The research addresses a persistent and widespread problem: There is no synthetic alternative to human cartilage, which is often unable to heal itself following injury. As a result, millions of Americans suffering from arthritis and joint injuries have limited treatment options.
"Over the years, doctors have tried many methods to replace injured cartilage," said Tony Mikos, the John W. Cox Professor of Bioengineering and principal investigator of the project. "They can use grafts -- either from the patient’s own body or from donors. Another option is to perform surgery to encourage the body to regrow its own cartilage or to inject cartilage cells straight into the injury. However, all of the current therapies have associated limitations."
At this time, most treatment options for damaged cartilage involve surgery, and in many cases, the replacement cartilage is weaker and more susceptible to re-injury than native tissue.
A common current treatment is allografting -- transplants involving donor tissue from another person. Mikos’ tissue engineering team hopes to develop new, noninvasive treatment options that eliminate the need for large surgeries and avoid problems associated with allografts such as tissue rejection and disease transmission.
They envision doing this by harvesting a few of the patient’s own bone marrow cells and using those to grow more. These marrow cells will be included in the biodegradable polymer that is injected into the wound. The polymer is a polyester of fumaric acid -- a natural metabolite -- and can be administered as a liquid that turns into a semi-rigid gel after several minutes in the body. This semi-rigid filler, known as a scaffold, acts as a template for newly grown cartilage. The scaffold is designed to break down over time as new cartilage fills the wound.
There are several different kinds of cartilage in the body. Mikos’ research will focus on articular cartilage, the kind that covers the ends of bones in joints. The scaffold, which will be injected into the defect in the articular cartilage, will be seeded with adult precursor cells from the bone marrow. These undeveloped cells may become chondrocytes -- the type of cells found in cartilage -- in the presence of biochemical triggers found inside the joint. Ideally, these cells could even develop into different variants of chondrocytes, depending upon where they are located in the wound. For example, those closest to the bone would form a calcified type of cartilage that bonds directly to bone, while those at the surface would form a thin sheen of tissue with the incredible strength needed to withstand the shear forces where the bones meet.

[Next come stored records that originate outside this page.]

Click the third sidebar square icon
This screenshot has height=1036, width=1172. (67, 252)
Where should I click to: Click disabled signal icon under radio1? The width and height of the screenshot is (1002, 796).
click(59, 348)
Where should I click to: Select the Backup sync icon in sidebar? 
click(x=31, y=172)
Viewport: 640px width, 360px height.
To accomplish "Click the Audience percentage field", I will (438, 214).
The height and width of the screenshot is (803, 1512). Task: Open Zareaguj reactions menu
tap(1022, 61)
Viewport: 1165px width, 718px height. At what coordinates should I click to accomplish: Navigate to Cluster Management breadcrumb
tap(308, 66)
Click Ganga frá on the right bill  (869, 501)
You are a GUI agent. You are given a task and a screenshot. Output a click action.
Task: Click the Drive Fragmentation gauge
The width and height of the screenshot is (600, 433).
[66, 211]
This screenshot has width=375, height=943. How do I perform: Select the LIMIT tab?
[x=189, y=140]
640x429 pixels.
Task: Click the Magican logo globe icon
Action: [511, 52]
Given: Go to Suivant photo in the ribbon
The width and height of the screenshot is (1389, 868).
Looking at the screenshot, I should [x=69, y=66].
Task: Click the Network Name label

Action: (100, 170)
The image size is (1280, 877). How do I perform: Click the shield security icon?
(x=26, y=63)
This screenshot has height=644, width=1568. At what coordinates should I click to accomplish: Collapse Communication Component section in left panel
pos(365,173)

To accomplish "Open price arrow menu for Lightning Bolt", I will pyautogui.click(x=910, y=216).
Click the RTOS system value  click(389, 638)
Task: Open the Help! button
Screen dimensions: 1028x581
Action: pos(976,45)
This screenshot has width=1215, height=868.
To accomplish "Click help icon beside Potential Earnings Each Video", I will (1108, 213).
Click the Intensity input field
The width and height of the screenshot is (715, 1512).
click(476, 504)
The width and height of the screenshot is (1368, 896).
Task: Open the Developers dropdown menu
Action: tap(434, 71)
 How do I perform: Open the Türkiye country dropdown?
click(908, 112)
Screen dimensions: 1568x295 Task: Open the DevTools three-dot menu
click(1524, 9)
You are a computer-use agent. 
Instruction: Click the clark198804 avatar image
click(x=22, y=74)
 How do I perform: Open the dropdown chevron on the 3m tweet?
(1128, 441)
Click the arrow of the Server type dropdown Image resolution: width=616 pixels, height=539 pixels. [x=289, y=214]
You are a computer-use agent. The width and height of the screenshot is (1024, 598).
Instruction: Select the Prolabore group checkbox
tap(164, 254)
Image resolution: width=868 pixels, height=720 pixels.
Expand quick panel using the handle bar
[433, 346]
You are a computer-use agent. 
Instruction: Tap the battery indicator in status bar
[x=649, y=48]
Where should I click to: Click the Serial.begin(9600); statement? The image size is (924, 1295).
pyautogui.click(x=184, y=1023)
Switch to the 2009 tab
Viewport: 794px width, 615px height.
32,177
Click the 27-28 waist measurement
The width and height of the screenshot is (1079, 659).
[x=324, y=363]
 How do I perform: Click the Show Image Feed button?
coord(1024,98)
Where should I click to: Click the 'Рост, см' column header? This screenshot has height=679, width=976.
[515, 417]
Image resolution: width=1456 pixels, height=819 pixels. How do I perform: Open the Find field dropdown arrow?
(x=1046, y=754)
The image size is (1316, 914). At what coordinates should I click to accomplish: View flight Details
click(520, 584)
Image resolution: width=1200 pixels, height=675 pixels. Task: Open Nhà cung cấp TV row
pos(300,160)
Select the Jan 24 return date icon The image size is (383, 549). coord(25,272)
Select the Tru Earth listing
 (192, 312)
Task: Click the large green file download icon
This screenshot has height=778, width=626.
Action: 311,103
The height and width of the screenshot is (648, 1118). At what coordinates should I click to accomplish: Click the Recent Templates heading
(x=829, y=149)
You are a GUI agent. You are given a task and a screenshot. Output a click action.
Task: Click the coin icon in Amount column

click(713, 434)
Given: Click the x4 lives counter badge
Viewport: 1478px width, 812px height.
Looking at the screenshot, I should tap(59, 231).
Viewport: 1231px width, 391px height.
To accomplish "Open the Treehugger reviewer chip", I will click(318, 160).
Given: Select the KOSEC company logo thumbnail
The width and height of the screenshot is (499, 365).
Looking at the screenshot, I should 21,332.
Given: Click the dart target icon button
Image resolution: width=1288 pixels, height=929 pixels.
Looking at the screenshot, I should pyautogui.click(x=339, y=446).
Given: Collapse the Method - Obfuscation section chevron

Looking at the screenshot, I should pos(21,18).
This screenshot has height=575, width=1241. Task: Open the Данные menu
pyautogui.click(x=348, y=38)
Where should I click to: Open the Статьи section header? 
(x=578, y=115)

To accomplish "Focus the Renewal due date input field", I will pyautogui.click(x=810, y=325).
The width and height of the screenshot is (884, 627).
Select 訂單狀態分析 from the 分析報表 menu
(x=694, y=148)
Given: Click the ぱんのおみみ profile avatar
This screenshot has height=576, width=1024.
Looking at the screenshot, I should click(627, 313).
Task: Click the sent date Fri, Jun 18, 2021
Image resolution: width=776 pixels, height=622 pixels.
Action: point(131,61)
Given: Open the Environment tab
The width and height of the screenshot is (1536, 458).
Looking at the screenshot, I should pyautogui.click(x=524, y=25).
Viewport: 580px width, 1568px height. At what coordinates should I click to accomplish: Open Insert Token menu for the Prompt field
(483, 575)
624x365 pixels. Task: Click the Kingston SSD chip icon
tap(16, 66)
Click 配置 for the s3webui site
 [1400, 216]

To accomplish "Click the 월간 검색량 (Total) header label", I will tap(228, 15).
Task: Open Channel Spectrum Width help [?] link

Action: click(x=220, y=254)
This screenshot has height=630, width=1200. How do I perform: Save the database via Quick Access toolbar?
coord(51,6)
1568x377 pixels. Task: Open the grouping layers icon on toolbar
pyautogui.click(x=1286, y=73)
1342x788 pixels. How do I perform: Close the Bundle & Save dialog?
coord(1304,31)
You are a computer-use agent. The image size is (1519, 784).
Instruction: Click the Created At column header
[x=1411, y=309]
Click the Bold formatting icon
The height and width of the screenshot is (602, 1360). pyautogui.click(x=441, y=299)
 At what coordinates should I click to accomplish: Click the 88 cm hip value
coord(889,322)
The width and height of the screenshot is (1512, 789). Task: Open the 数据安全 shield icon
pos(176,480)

The five-year grant will fund studies to find the optimum formulation for the polymer scaffold. Mikos’ group must strike a balance, finding a material that is strong enough to do the job, while retaining the ability to be dissolved by chondrocyte enzymes that form when new cartilage grows. Ultimately, the group hopes to produce a two-layered scaffold that will promote cartilage formation in the top half and bone formation in the lower half.